Recently, Au nanoparticle networks (NPNs), which are linear, branching nanomaterials, have become of interest due to their high surface area, unique optical properties, and large frameworks.13–16 Typically, such morphologies are produced when nanoparticles linearly aggregate to form the networked structures; the width of the final materials is determined based upon the size and composition of the individual nanoparticles.16 While the branching framework can extend to distances up to the micron scale, the individual cross section of the materials is typically <20 nm. Furthermore, Au NPNs are typically capped on the surface with a passivating ligand; however, these ligands could be designed to integrate new functionality, cause diminished reactivity, or be removed using standard methods.17,18 Interestingly, the catalytic application of Au NPNs remains under studied where such materials are well situated to make rapid advancements due to their unique structure and extended metallic surface. Unfortunately, efficient methods for their fabrication are limited. Most approaches require the use of non-aqueous solvents and/or complex directed nanoparticle aggregation methods that result in low yields. Recently, Silva et al. have proposed the synthesis of Au NPNs in the presence of deep eutectic solvents (DES) such as ethaline or reline at 40 °C.13 In this study, the linear width of the materials was dependent on the type of solvent and reductant/precursor ratio in the reaction mixture. These materials were found to be catalytically active for the reduction of 4-nitroaniline to diaminophenylene. In similar studies, the inherent instability of Au nanoparticles has been exploited to drive NPN formation using template free approaches.16,19,20 While these materials represent intriguing structures as device components, their catalytic reactivity typically is not studied. To advance such materials toward catalytic applications, new fabrication methods are required that rapidly prepare large quantities of Au NPNs under ambient conditions that limit the synthetic complexity. Furthermore, the passivant could potentially be tuned to engender additional functionality to the system including low temperature reactivity and/or catalytic selectivity.

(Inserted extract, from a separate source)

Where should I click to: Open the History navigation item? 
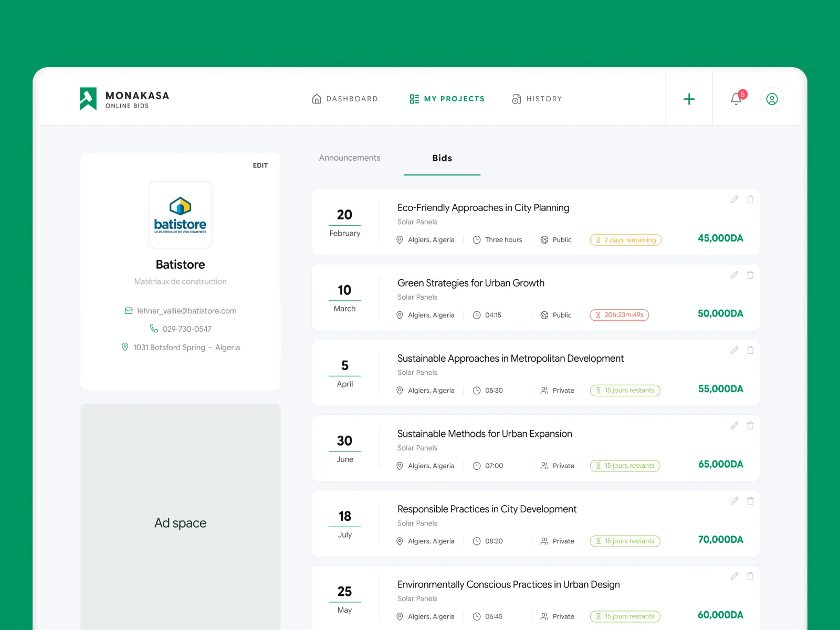(537, 99)
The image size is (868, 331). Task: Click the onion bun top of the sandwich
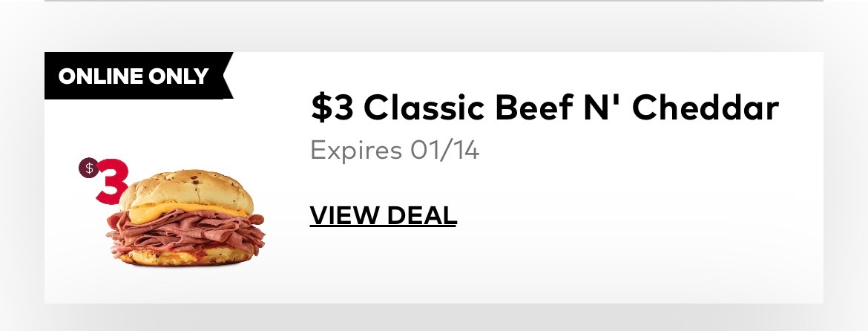[186, 189]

Biomimetic and peptide-based syntheses have emerged as new methods to fabricate complex and functional inorganic materials for a variety of technological applications.2,21 Recent evidence indicates that such methods are capable of directing the generation of potentially catalytically important, non-spherical Pd and Pt materials including nanocubes,22,23 nanotetrahedra,22 and NPNs24,25 in water at room temperature. This effect would minimize the synthetic environmental impact; however, peptide-based fabrication of non-spherical Au nanomaterials has yet to be demonstrated. Such materials are likely to possess both catalytic and plasmonic capabilities under biological conditions that are presently challenging to achieve, thus raising the interest in such methods. Also, a detailed kinetic analysis of the catalytic activity of such materials may prove useful as the size and shape of the nanoparticles could be correlated to their inherent catalytic capability.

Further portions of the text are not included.